Keep in mind that shopper marketing is a long-term brand building strategy. Make sure to plan for a 6-12 month campaign before reassessing your efforts. 

3 Key Points of Consumer Engagement  

As much of shopper marketing takes place online, the process can feel cumbersome and overwhelming. Getting wrapped up in the fine-tuning of your online presence can easily distract you from your goals. We suggest distilling the process into 3 easy-to-understand touchpoints


Ensure your target audience knows who you are and where your products are sold. Visibility today means strategic ad placement paired with compelling creative. And social media, your brand’s window to the world, acts as a useful tool for generating awareness, growing your audience, and funneling traffic to your website.

However, you do not own your fans and followers on these platforms, making it imperative to utilize social media as a means for building your own proprietary audience base. But keep in mind that organic growth on social media has become a thing of the past. You must pay to play; otherwise, you’re virtually invisible.

Build your audience in target markets and around target retailers. Create ads that support your physical footprint, actively grow your database, and drive website traffic.

How to Grow Your Social Media Audience


While conversion is the goal, the consideration phase is where you identify your value proposition. This part of the process is arguably the most important as it gives your consumers a reason to keep coming back.

Authenticity matters. Across your entire footprint, focus on the consumer as a human being, not just a transaction. Otherwise, you risk missing sales opportunities with consumers who want to connect with something more.

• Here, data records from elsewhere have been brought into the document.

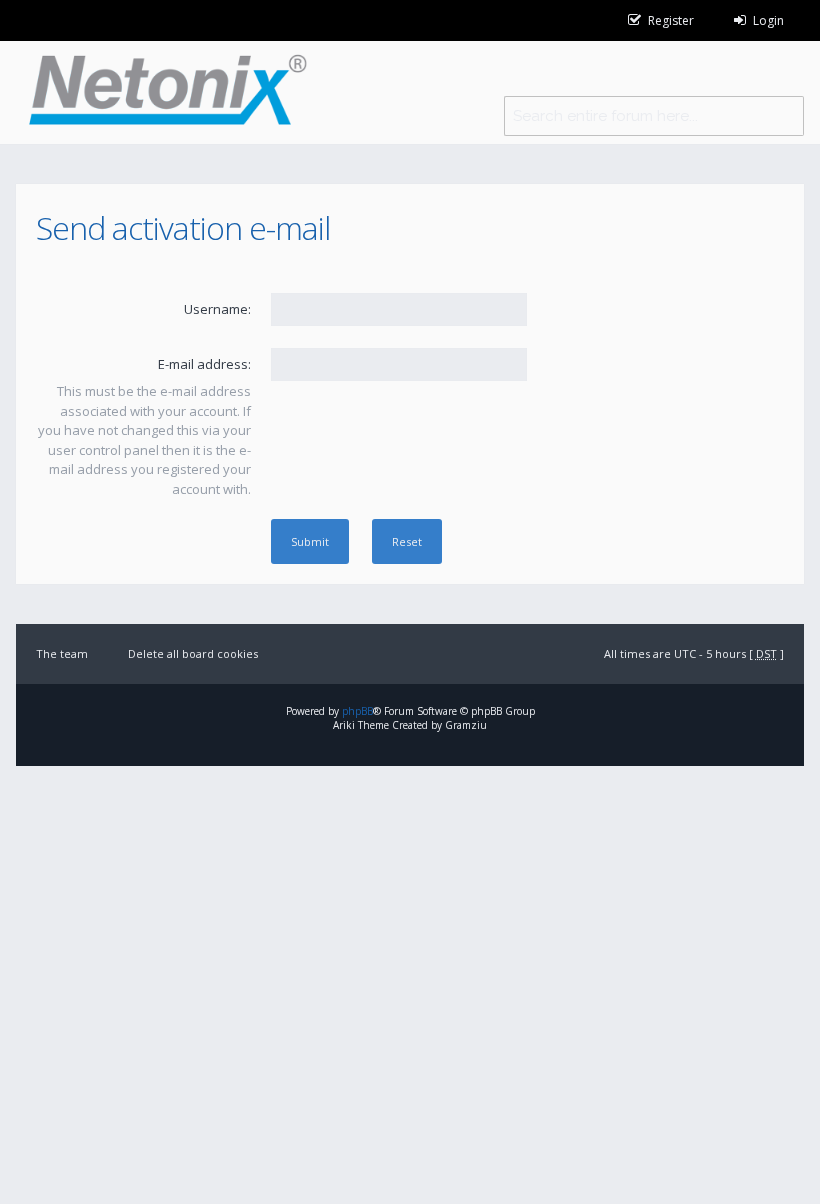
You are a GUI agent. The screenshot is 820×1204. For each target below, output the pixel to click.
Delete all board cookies (193, 653)
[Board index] (161, 92)
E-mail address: (204, 364)
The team (62, 653)
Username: (217, 309)
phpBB (357, 711)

Visuals matter. As the old adage goes, shoppers eat with their eyes. Would you buy a product off the shelf that was dented or had a torn label? The same principle applies with your content online. 

The benefit matters. Remember, you’re selling to real people who want real solutions. Useful content resonates with consumer interests or provides answers to their questions. For CPGs, that can mean learning how to use the product in recipes or aligning with a charity.


Give them one more reason to buy. Imagine conducting your online efforts the same way you would if you owned a brick-and-mortar store. Conversion primarily means 3 things: 

  1. Simplicity: Make it easy for consumers to purchase everywhere you engage them. On your website for instance, that means clear, user-friendly navigation. It should only take 1 click to purchase. 
  2. Incentives: Reward consumers for participating with your brand. In exchange for their personal information such as an email, provide them with unique value in return (i.e. promo codes, contests, etc.).
  3. Customer service: Offer an exceptional experience through the sale and beyond. This may come as no surprise, but the service offered (or lack thereof) can make or break your brand.

The Strategy Summed Up

  1. Awareness – make your brand top of mind in target markets to help get noticed on the shelf.
  2. Consideration – offer real value to real people that engages them and keeps them coming back.
  3. Conversion – provide shoppers with simplicity, purchasing incentives, and superior service to drive sales. Consistency is key. 

Whether you are creating a shopper marketing strategy for the first time or looking to refine the process, keep it simple, create an action plan, measure your results, and try again. Consider this an investment in the long-term success of your brand!